>> BEGIN Extracted material

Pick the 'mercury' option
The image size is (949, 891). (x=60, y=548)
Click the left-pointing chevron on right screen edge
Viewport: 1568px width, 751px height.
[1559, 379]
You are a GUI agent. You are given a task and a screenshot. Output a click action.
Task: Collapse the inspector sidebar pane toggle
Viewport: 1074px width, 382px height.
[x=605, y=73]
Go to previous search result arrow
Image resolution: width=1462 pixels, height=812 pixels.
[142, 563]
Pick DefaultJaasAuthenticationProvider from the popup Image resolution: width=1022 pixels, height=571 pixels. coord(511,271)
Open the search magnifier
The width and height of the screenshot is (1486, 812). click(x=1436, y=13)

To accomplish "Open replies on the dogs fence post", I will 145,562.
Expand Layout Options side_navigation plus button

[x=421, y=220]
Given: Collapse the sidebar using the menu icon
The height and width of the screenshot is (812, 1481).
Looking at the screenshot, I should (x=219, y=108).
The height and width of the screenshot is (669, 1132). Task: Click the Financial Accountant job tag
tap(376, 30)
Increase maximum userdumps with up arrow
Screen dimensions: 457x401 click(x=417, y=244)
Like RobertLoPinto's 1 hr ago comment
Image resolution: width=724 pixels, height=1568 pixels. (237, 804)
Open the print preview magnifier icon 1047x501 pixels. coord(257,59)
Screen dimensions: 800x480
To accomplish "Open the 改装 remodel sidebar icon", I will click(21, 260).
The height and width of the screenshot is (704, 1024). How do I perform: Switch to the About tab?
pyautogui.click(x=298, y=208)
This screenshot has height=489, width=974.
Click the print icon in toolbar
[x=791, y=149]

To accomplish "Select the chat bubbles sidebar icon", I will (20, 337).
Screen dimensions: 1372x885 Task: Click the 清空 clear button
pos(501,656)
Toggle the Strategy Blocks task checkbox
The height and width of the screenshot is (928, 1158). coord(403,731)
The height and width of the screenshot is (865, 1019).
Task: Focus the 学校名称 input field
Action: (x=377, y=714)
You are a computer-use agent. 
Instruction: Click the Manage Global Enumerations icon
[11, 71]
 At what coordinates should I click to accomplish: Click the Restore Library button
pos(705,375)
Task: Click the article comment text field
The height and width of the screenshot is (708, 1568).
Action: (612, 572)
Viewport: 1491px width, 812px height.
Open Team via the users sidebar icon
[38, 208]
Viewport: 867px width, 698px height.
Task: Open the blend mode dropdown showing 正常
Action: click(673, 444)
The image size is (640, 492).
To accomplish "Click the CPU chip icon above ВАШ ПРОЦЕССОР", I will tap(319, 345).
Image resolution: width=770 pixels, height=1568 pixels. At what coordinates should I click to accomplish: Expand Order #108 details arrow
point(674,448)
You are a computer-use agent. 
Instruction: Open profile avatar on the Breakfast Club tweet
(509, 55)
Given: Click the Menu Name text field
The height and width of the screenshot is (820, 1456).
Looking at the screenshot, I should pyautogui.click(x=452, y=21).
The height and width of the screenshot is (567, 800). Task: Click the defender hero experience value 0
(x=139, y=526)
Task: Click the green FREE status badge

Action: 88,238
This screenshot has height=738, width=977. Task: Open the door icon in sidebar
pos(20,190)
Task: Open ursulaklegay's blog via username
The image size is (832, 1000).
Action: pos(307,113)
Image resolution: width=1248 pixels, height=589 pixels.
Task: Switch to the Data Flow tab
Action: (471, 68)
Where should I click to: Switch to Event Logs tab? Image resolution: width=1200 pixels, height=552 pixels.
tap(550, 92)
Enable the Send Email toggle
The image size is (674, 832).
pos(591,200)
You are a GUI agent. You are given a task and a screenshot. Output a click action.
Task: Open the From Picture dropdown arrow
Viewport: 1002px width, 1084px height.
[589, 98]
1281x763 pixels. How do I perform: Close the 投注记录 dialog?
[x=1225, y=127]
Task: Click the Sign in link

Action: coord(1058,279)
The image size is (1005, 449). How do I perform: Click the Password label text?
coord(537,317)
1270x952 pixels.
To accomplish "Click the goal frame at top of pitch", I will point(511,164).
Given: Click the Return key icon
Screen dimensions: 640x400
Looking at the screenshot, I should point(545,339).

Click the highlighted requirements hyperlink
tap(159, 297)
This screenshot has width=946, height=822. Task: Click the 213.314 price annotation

>> END Extracted material

Given exercise => Copy out the lines above word for word.

Result =>
Pick the 'mercury' option
The image size is (949, 891). (x=60, y=548)
Click the left-pointing chevron on right screen edge
Viewport: 1568px width, 751px height.
[1559, 379]
You are a GUI agent. You are given a task and a screenshot. Output a click action.
Task: Collapse the inspector sidebar pane toggle
Viewport: 1074px width, 382px height.
[x=605, y=73]
Go to previous search result arrow
Image resolution: width=1462 pixels, height=812 pixels.
[142, 563]
Pick DefaultJaasAuthenticationProvider from the popup Image resolution: width=1022 pixels, height=571 pixels. coord(511,271)
Open the search magnifier
The width and height of the screenshot is (1486, 812). click(x=1436, y=13)

To accomplish "Open replies on the dogs fence post", I will 145,562.
Expand Layout Options side_navigation plus button

[x=421, y=220]
Given: Collapse the sidebar using the menu icon
The height and width of the screenshot is (812, 1481).
Looking at the screenshot, I should (x=219, y=108).
The height and width of the screenshot is (669, 1132). Task: Click the Financial Accountant job tag
tap(376, 30)
Increase maximum userdumps with up arrow
Screen dimensions: 457x401 click(x=417, y=244)
Like RobertLoPinto's 1 hr ago comment
Image resolution: width=724 pixels, height=1568 pixels. (237, 804)
Open the print preview magnifier icon 1047x501 pixels. coord(257,59)
Screen dimensions: 800x480
To accomplish "Open the 改装 remodel sidebar icon", I will click(21, 260).
The height and width of the screenshot is (704, 1024). How do I perform: Switch to the About tab?
pyautogui.click(x=298, y=208)
This screenshot has height=489, width=974.
Click the print icon in toolbar
[x=791, y=149]

To accomplish "Select the chat bubbles sidebar icon", I will (20, 337).
Screen dimensions: 1372x885 Task: Click the 清空 clear button
pos(501,656)
Toggle the Strategy Blocks task checkbox
The height and width of the screenshot is (928, 1158). coord(403,731)
The height and width of the screenshot is (865, 1019).
Task: Focus the 学校名称 input field
Action: (x=377, y=714)
You are a computer-use agent. 
Instruction: Click the Manage Global Enumerations icon
[11, 71]
 At what coordinates should I click to accomplish: Click the Restore Library button
pos(705,375)
Task: Click the article comment text field
The height and width of the screenshot is (708, 1568).
Action: (612, 572)
Viewport: 1491px width, 812px height.
Open Team via the users sidebar icon
[38, 208]
Viewport: 867px width, 698px height.
Task: Open the blend mode dropdown showing 正常
Action: click(673, 444)
The image size is (640, 492).
To accomplish "Click the CPU chip icon above ВАШ ПРОЦЕССОР", I will tap(319, 345).
Image resolution: width=770 pixels, height=1568 pixels. At what coordinates should I click to accomplish: Expand Order #108 details arrow
point(674,448)
You are a computer-use agent. 
Instruction: Open profile avatar on the Breakfast Club tweet
(509, 55)
Given: Click the Menu Name text field
The height and width of the screenshot is (820, 1456).
Looking at the screenshot, I should pyautogui.click(x=452, y=21).
The height and width of the screenshot is (567, 800). Task: Click the defender hero experience value 0
(x=139, y=526)
Task: Click the green FREE status badge

Action: 88,238
This screenshot has height=738, width=977. Task: Open the door icon in sidebar
pos(20,190)
Task: Open ursulaklegay's blog via username
The image size is (832, 1000).
Action: pos(307,113)
Image resolution: width=1248 pixels, height=589 pixels.
Task: Switch to the Data Flow tab
Action: (471, 68)
Where should I click to: Switch to Event Logs tab? Image resolution: width=1200 pixels, height=552 pixels.
tap(550, 92)
Enable the Send Email toggle
The image size is (674, 832).
pos(591,200)
You are a GUI agent. You are given a task and a screenshot. Output a click action.
Task: Open the From Picture dropdown arrow
Viewport: 1002px width, 1084px height.
[589, 98]
1281x763 pixels. How do I perform: Close the 投注记录 dialog?
[x=1225, y=127]
Task: Click the Sign in link

Action: coord(1058,279)
The image size is (1005, 449). How do I perform: Click the Password label text?
coord(537,317)
1270x952 pixels.
To accomplish "Click the goal frame at top of pitch", I will point(511,164).
Given: Click the Return key icon
Screen dimensions: 640x400
Looking at the screenshot, I should point(545,339).

Click the highlighted requirements hyperlink
tap(159, 297)
This screenshot has width=946, height=822. Task: Click the 213.314 price annotation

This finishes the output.